*Source data:*
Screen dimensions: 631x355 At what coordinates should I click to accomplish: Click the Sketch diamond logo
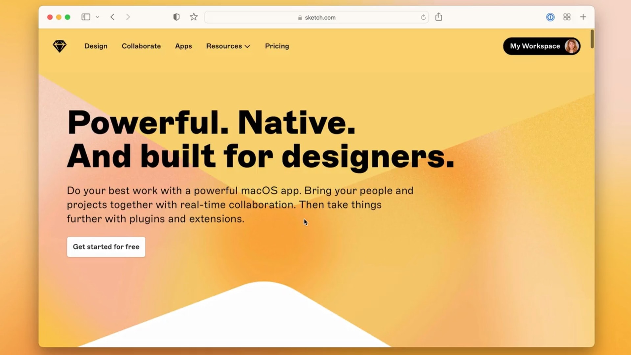click(x=59, y=46)
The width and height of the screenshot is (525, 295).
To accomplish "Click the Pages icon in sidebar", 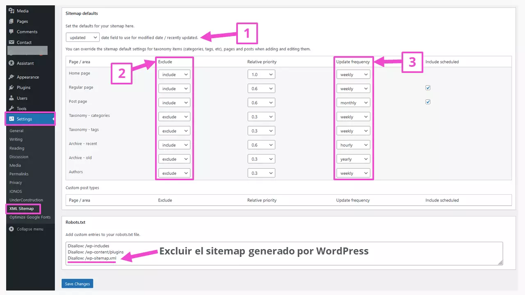I will pos(11,21).
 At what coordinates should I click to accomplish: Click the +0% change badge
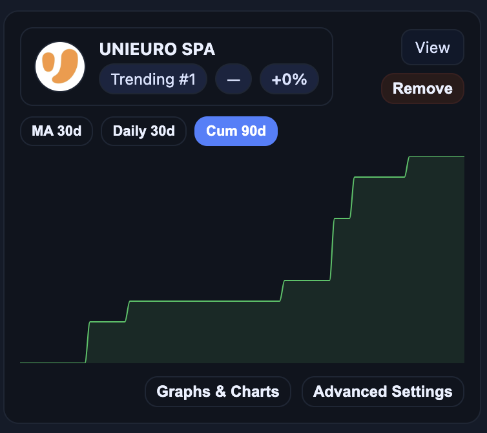coord(289,79)
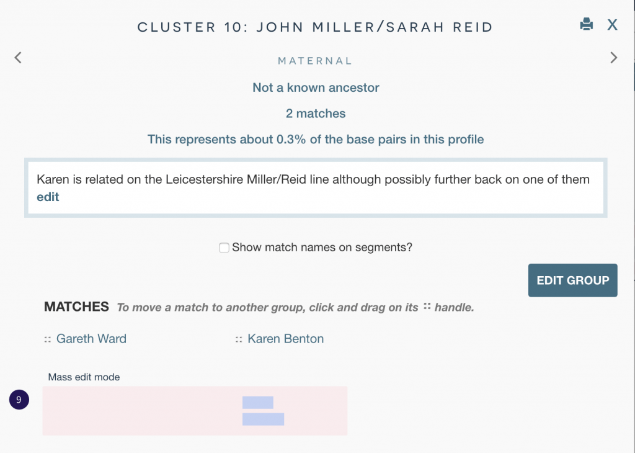Enable Show match names on segments checkbox

(224, 248)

*What needs to be done:*
Output the span from the line with "At what coordinates should I click to accomplish: Click the +0%" through the last line of the data, inclusive and exact, and omit every picture.

*Task response:*
 At what coordinates should I click to accomplish: Click the +0% change badge
coord(289,79)
Enable Show match names on segments checkbox

(224, 248)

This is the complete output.